> Quoted passage
NOT FADE AWAY (2012)
Directed and Written
by David Chase
Paramount, 112
minutes, R (brief nudity, language)
* * *
Not Fade Away has thrilled some critics
and chilled others. Most viewers are likely to experience it as a classic 3 of
5 stars movie. Grade it C, an A for ideas, music, and class awareness and an F
for scriptwriting.
The setting is New Jersey in the 1960s, specifically the
time period in which grief over President Kennedy’s assassination inexorably gave
way to the giddiness of the early British Invasion. It was, of course, also the
time in which the first wave of Baby Boomers came of age, discovered the
Generation Gap, and began to articulate value systems quite different from those
of their parents. The protagonist of our story is nerdy, pimply Doug (John
Magaro), a working-class kid with very little luck with girls but one helluva
record collection of black R & B records, a drum set he’s learning to play,
and an emerging perception that his town is too small for him. His companions
are just like him–guys with not-so-bright prospects, wild ideas, and an abiding
love of the new music they’re hearing. Doug’s best friend, Eugene (Jack
Huston), plays pretty good guitar and fancies himself a vocalist, though he’s
really a copycat channeling others. Before long, a musical dream begins to play
out in the basement of a down-market small town. We watch Doug morph into a guy
who looks like Dylan, dresses like Dylan, sings like Dylan, and writes songs
like Dylan. The open question is how far talent can take the band, and part of
that answer depends on whether it can stay together, or if some of the band
members even want the fame, travel,
and spotlight they claim they desire.

> Directions
A – In the Not Fade Away review, what letter grade does the film receive overall?
B – Continue the Not Fade Away review from its last sentence.

> Collected material

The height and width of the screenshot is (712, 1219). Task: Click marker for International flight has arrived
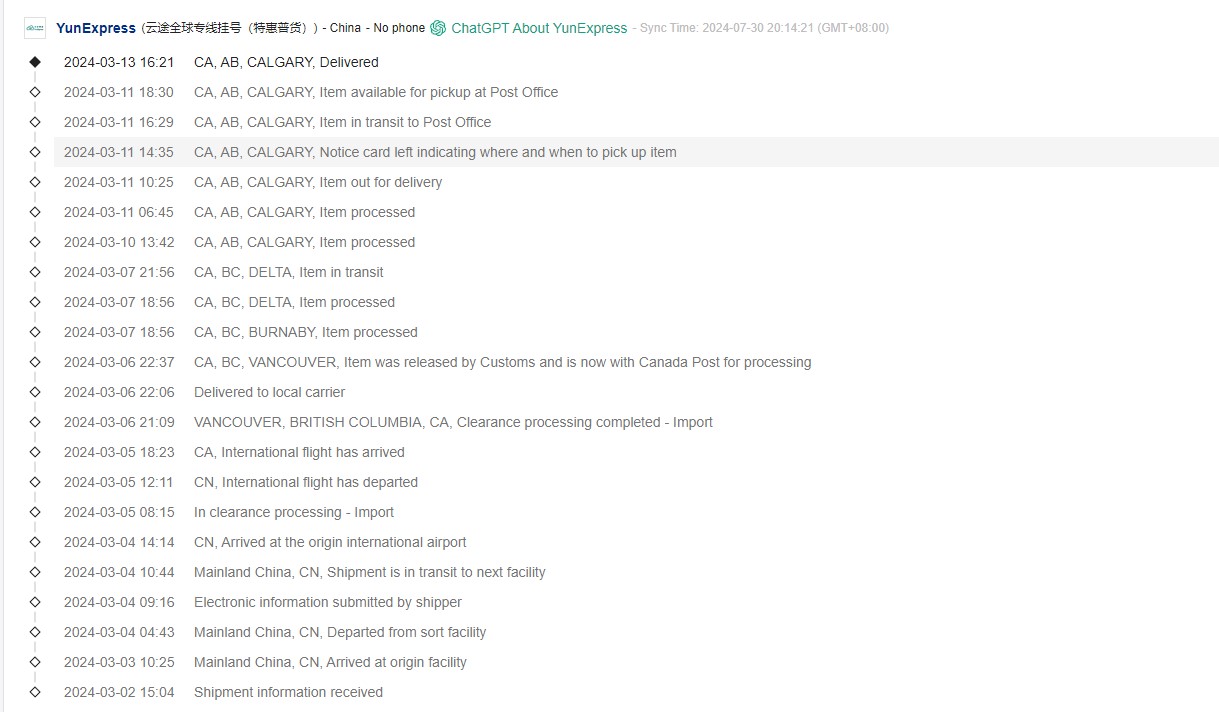[x=35, y=452]
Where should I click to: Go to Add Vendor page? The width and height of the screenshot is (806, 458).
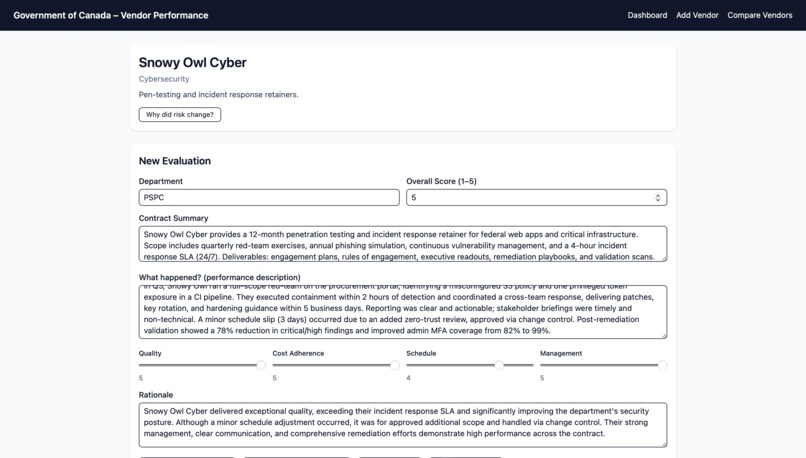pos(697,15)
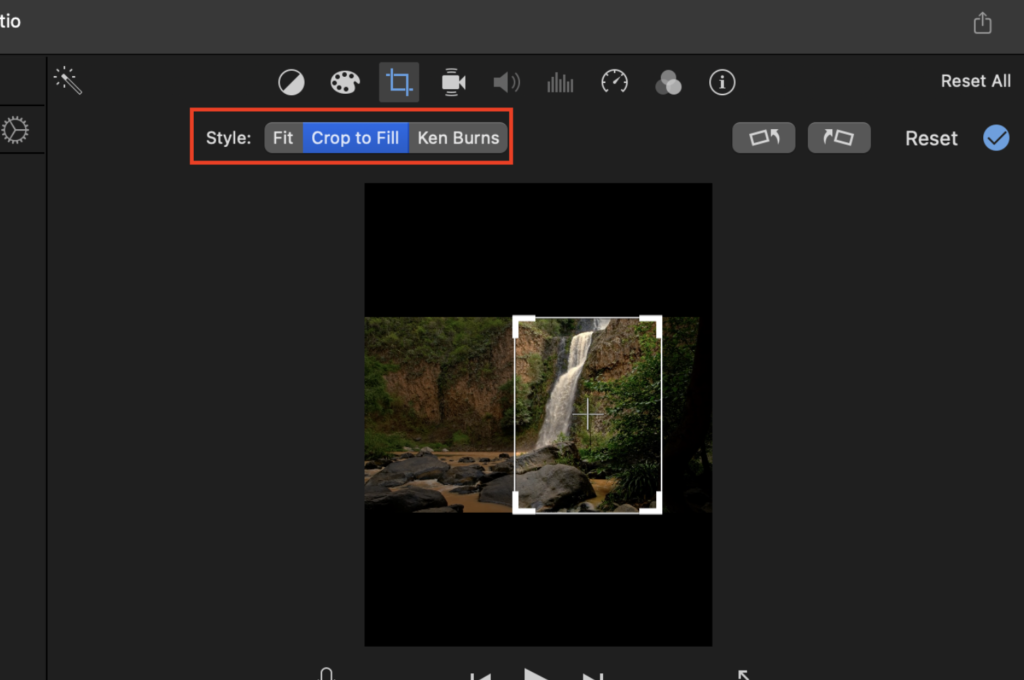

> Answers by task
A – C

B –
I enjoyed the class dynamics of this film. At times I was reminded
so much of my own teen years in a blue-collar Pennsylvania town that it’s as if
I knew some of the people populating the film. I certainly recognized the
tension between those chomping at the bit to leave, those content to be the big
fish in a poi pond, and those whose deficiencies (intellectual, monetary,
imaginative) cemented them in place. Blue-collar dreams are not often presented
in American movies and director/writer David Chase hits a lot of correct notes,
including the manner in which wage earners often held stereotypical views of
the middle class. Doug’s “unobtainable” desire is Grace Dietz (Bella
Heathcote), the younger daughter of pretentious parents who only appear to be
high on the totem when viewed from the bottom. Certainly Doug’s working-class
stiff father, Pat (James Gandolfini), sees them that way. Like lots of dads
during the era, his ideal scenario for Doug is a bit of college, some ROTC
training, and then home to earn a paycheck. We all know what Vietnam did to that sort of dream.
Not Fade Away
captures the look of blue-collar life–the crowded ranch houses, the Formica
counters, TV trays, the faux wood paneling…. You can almost smell the mold in
the shag carpeting. It also has a killer soundtrack–iconic blues, 50s skiffle,
pop hits from the 60s, and some pretty nice original stuff. Alas, this is where
the good ends and the bad begins. Chase may or may not be a good director, but
he’s not much of a writer. There’s more enigma in his script than in the
average Dylan song. Chase was born in 1945 and is clearly enamored to the music
and culture of his youth. Alas, he tries to jam in everything. What we get
isn’t the 1960s so much as cartoon and poster images of it–a JFK image here, a
Rolling Stones concert snippet there, dropped references to civil rights,
oblique mentions of Vietnam…. His episodic
cameos are like his blue-collar interiors: all surfaces. Chase is certainly correct to present small
town America as a place where the 60s came in through the backdoor, but his
skip-the-stone approach leaves us with characters that change for no apparent
reason.
A stronger cast would have helped. Gandolfini–who is always
good–is the closest thing to a “star” in this lineup. A small film such as Beasts of the Southern Wild can shine
with no-name actors–of the right quality. John Magaro is very good and Jack
Huston–John Huston’s grandson–is competent. The rest, not so much. It’s hard to
judge whether the actresses are any good or not, as Chase’s script is abysmal
in the area of gender. Women simply appear in the film; they have no character or
depth. Molly Price plays Doug’s mother as if she’s a mash of every imaginable
stereotype of dowdy Italian mothers. Dominique McElligott appears as Grace’s
trippy older sister, but we have no idea of why she, or Doug’s sister Evelyn
(Meg Guzulescu) are in the movie in the first place.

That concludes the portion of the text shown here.